I am using a SparseIntArray and I am puzzled by this behavior:
public static SparseIntArray getArray()
{
SparseIntArray result = new SparseIntArray();
result.append(0, 99);
result.append(1, 988);
result.append(2, 636);
return result;
}
public static void testArray()
{
SparseIntArray first = getArray();
SparseIntArray second = getArray();
if( first.equals(second) )
{
Log.v(TAG,"first "+first.toString()+" == second "+second.toString());
}
else
{
Log.v(TAG,"first "+first.toString()+" != second "+second.toString());
}
}
Output:
11-06 14:53:15.011: V/fileName(6709): first {0=99, 1=988, 2=636} != second {0=99, 1=988, 2=636}
I know that using == between two objects will compare the object addresses, which in this case are different, but here I am using SparseIntArray.equals(Object other) and the intended result is not unexpected.

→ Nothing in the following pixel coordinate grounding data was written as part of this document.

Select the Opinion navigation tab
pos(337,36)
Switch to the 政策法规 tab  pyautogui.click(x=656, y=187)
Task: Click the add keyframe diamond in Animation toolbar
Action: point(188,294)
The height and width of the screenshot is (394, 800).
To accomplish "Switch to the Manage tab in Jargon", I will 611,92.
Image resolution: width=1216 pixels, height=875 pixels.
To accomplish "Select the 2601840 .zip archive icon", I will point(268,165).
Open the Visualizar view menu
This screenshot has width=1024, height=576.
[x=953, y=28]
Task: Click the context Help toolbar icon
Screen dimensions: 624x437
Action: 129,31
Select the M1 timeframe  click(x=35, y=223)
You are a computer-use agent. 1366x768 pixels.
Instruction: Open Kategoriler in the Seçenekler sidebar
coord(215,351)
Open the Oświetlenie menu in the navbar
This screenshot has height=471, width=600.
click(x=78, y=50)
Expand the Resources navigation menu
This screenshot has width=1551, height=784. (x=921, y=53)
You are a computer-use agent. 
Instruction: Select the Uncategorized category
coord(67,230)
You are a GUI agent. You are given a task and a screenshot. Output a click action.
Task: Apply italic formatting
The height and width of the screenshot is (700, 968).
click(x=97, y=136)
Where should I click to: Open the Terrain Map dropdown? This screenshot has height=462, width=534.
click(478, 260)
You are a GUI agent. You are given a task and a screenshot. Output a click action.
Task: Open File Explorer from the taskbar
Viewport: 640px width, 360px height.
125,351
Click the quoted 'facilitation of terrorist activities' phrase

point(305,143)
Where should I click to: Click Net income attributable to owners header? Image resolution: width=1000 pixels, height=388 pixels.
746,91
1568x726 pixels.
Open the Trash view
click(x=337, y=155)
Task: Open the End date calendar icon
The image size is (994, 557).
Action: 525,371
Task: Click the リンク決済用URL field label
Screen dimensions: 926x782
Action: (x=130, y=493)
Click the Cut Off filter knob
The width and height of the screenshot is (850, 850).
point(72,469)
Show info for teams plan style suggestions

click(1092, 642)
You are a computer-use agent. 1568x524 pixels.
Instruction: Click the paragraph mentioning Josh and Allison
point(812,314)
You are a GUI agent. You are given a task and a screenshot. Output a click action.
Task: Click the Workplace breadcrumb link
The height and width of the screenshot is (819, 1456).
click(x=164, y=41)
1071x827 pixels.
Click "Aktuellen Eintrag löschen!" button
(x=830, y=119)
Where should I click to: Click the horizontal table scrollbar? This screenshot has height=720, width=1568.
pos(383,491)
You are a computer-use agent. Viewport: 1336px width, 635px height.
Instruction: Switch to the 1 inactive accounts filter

I am sure I can roll my own compare method, but it sounds kind of silly. What is the point of having a base class Object.equals(Object other) method if we cant rely on it?
Can someone point to any mistake?
I just searched for the code of SparseIntArray. If you are referring to android.util.SparseIntArray, it doesn't override equals, which means it uses the default implementation of Object class, which compares the references.
What is the point for having a base class Object.equals(Object other) method if we cant rely on it?
Actually, you can't rely of the base class Object.equals, since it does precisely what you don't want to do:
public boolean equals(Object obj)
{
return (this == obj);
}
It's up to the writers of any class to decide whether to override equals and give a different implementation.